EXTRACTED RECORDS:
---*---

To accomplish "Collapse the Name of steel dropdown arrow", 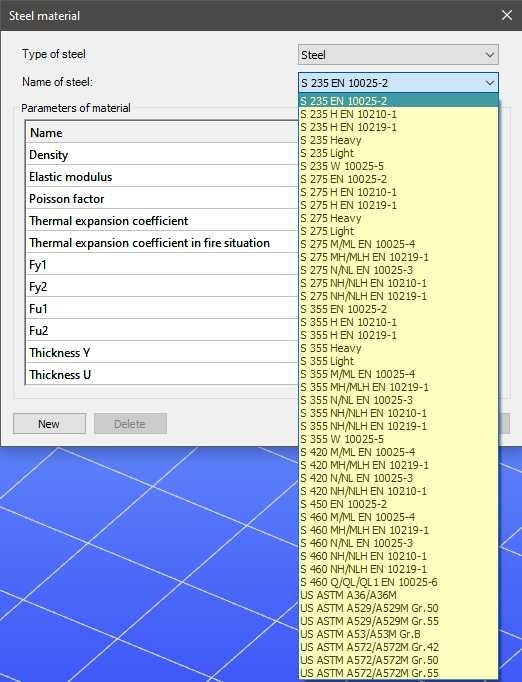I will pyautogui.click(x=490, y=83).
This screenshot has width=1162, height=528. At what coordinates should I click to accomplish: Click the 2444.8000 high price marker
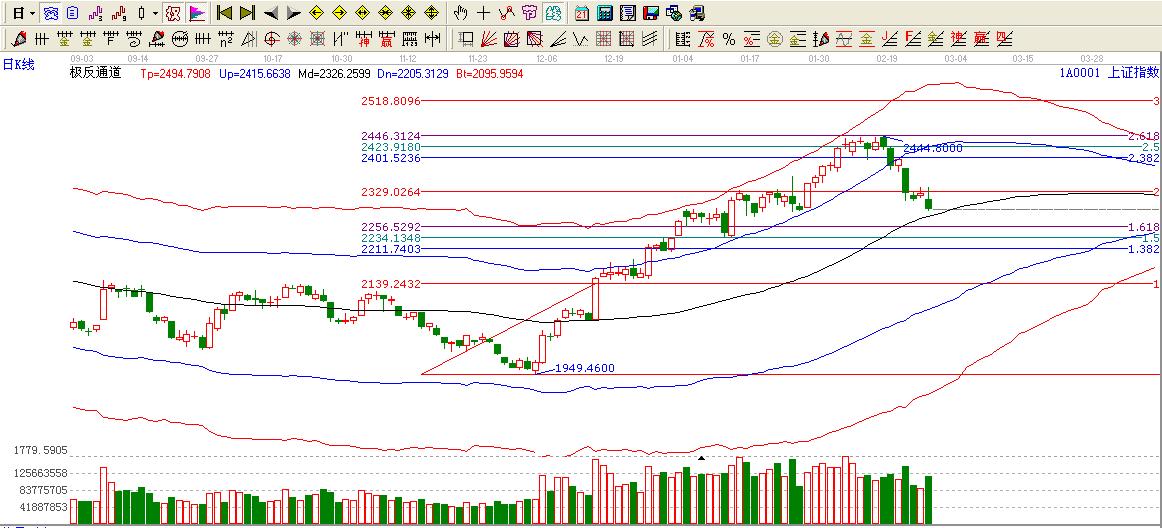tap(932, 148)
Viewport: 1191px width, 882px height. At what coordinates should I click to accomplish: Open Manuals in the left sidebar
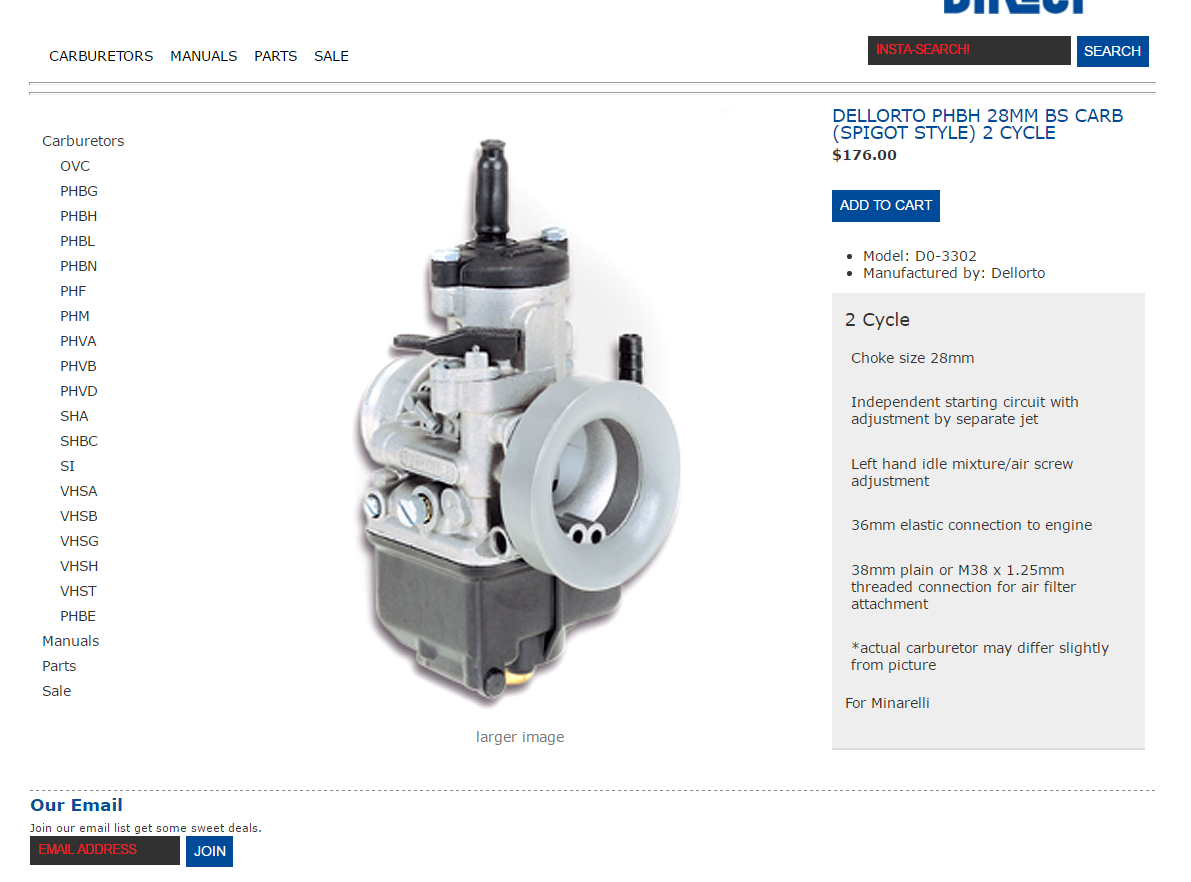point(71,641)
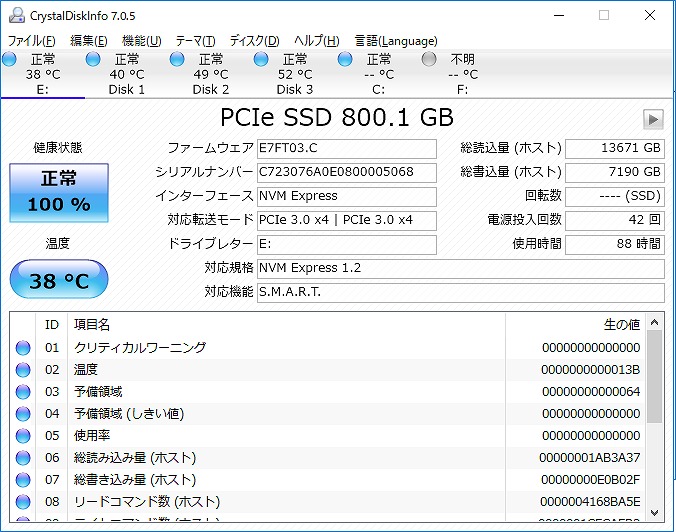Screen dimensions: 676x532
Task: Open the ファイル(F) menu
Action: click(x=31, y=41)
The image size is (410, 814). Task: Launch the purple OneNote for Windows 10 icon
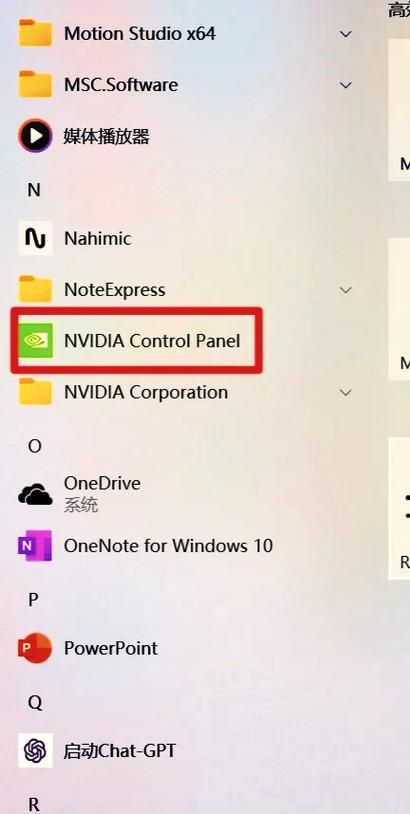coord(35,546)
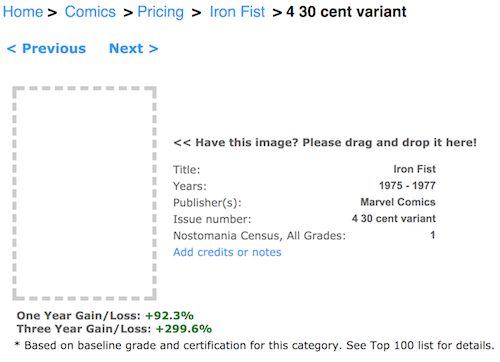
Task: Open the Iron Fist breadcrumb link
Action: (x=237, y=12)

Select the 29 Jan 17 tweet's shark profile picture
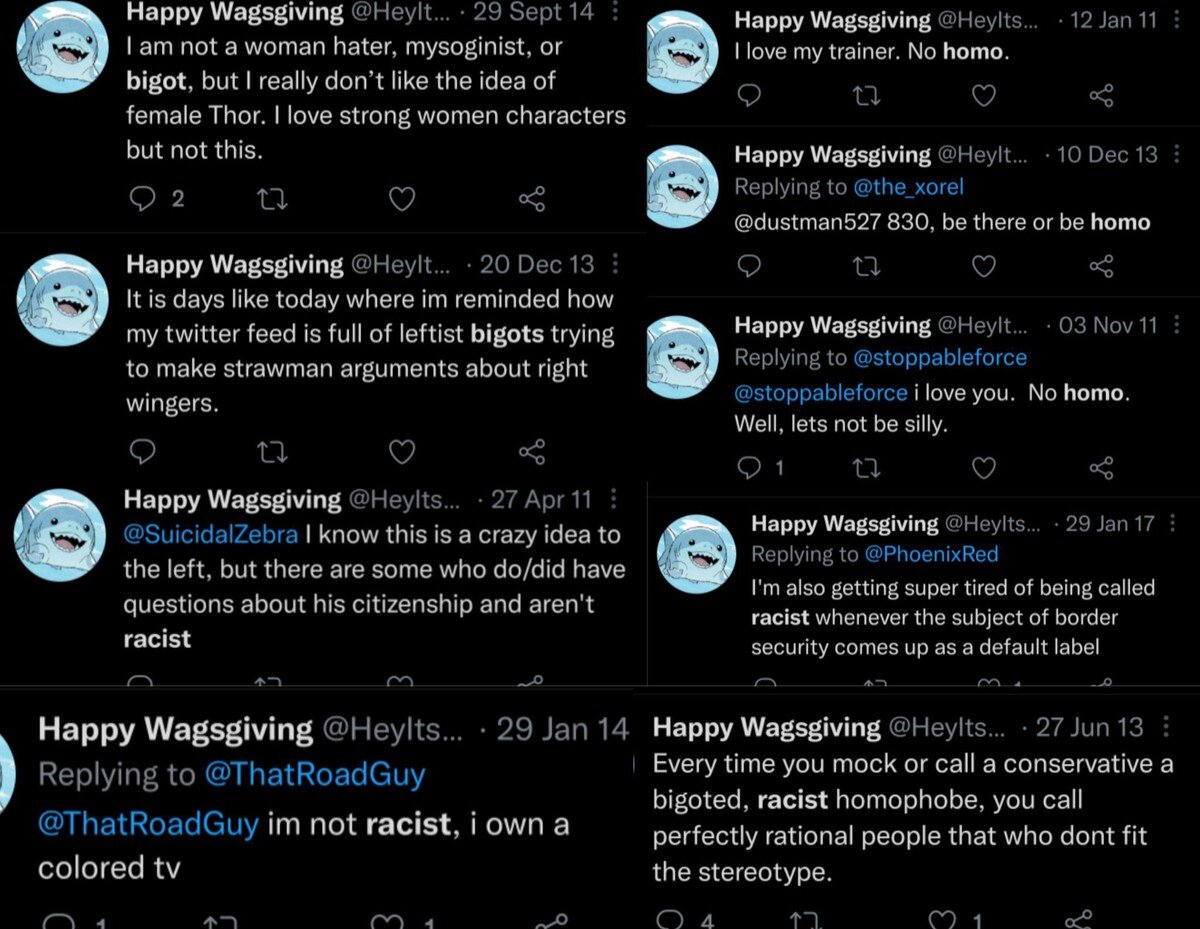click(697, 554)
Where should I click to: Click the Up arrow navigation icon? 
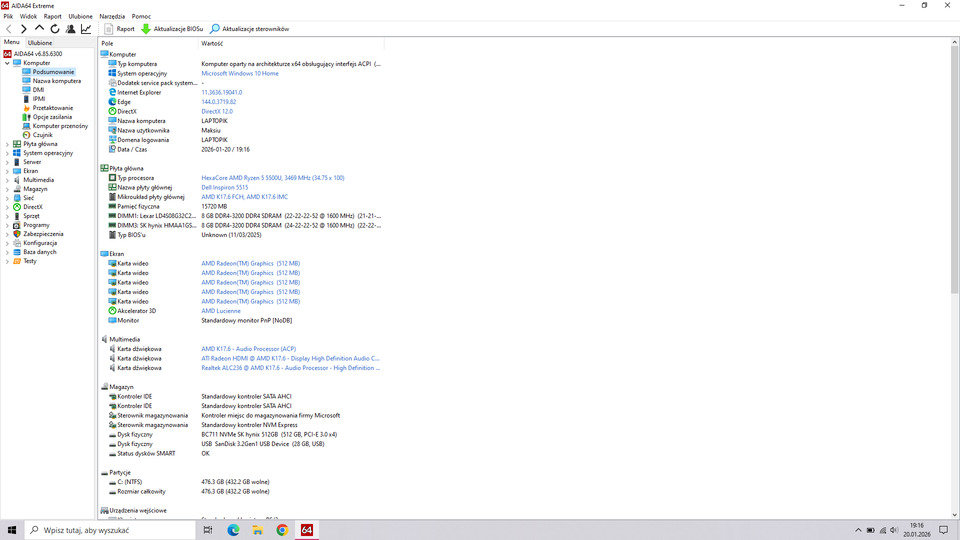pos(40,29)
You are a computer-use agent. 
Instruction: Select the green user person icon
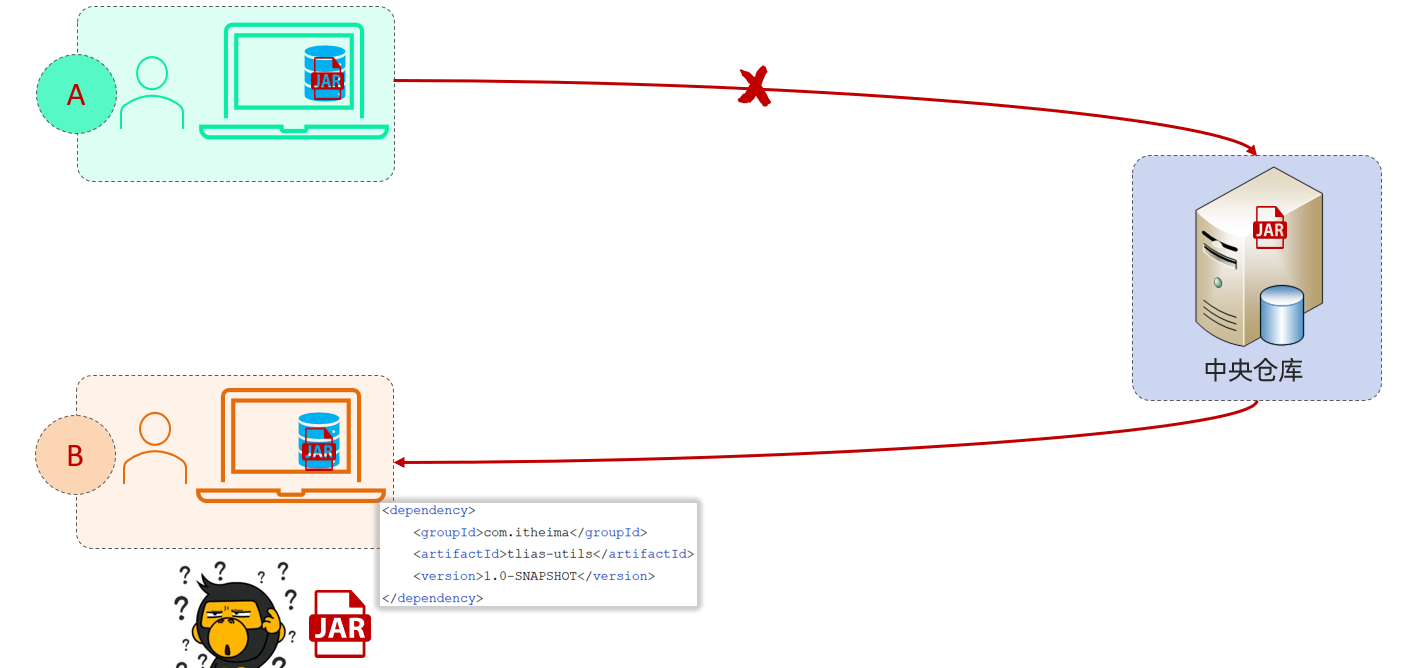(x=152, y=93)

---*---

WHAT TO WORK ON:
Could you copy exactly, and with no pictures, the lines above from the one containing "Select the 29" through the last line, both included?

REPLY TO THE EXERCISE:
Select the 29 Jan 17 tweet's shark profile picture
click(697, 554)
Where should I click to: Click the Up arrow navigation icon? 
pos(40,29)
You are a computer-use agent. 
Instruction: Select the green user person icon
(x=152, y=93)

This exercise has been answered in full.